Curious Cbus: When Canal Boats Floated Through Ohio
Before highways or even railroads were the preferred means of transportation in Ohio, canals were considered the cutting edge of travel technology.
In the early part of the 19th century, as more and more land was being developed for agriculture, farmers faced the challenge of getting their harvest to markets outside Ohio. So the proposal for a canal system connecting Lake Erie to the Ohio River was met with great enthusiasm.
The Ohio-Erie Canal went from Cleveland in the north to Portsmouth in the south, creating a trade route that cut through the eastern and central part of the state but didn’t travel through Columbus. To gain access, a feeder canal was designed to connect to that trade route.
This led one inquisitive civilian to write to WOSU's Curious Cbus with the question: When was the canal feeder to Columbus in use, and what were the major goods transported on the canal boats?

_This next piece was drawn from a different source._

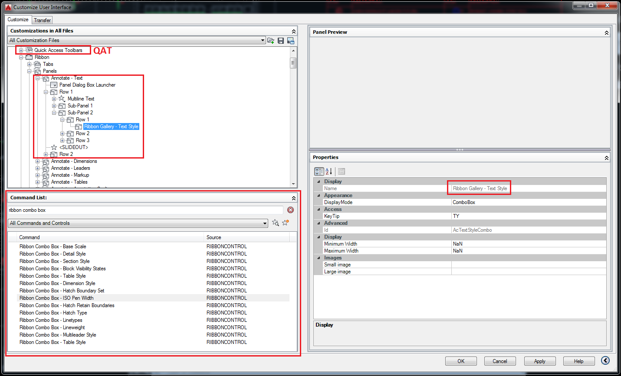Sort properties alphabetically with the AZ icon
621x376 pixels.
(x=329, y=171)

Construction of the Columbus Feeder Canal began in 1827 and took four years to complete. The canal was about 40 feet wide and 4 feet deep. It traveled from the center of Columbus about 11 miles south to the town of Lockbourne, where it connected to the Ohio-Erie Canal.
The boats, which were pulled by horses or mules, had a top speed of about 5 miles per hour. Shipping cargo on roads by horse and carriage was faster, but canal transport was much less expensive.
The canal system put the state government deep in debt, but led to a period of prosperity for Franklin County farmers and manufacturers. In addition to transportation, the canals provided water power for mills and factories.
According to the book A History of Ohio Canals, published in 1905, the main products shipped on the canals included corn, wheat, oats, tobacco, flour, pork, whisky, coal, iron ore and lumber, as well as assorted merchandise.
Unfortunately, the era of the canal didn’t last long. The steam engine was already revolutionizing transportation, and the Cleveland, Columbus and Cincinnati railroad line opened for business in 1851. Just a few years later, the canals were no longer profitable.
Trains were not only much faster, they didn’t suffer the drawbacks canals faced. Flooding in the warmer months and ice in the winter caused serious damage to the canal infrastructure.
Still, boats traveled the canals for another half-century. The Columbus Feeder Canal was abandoned in 1904 and the rest of the Ohio-Erie Canal went almost entirely out of use shortly thereafter.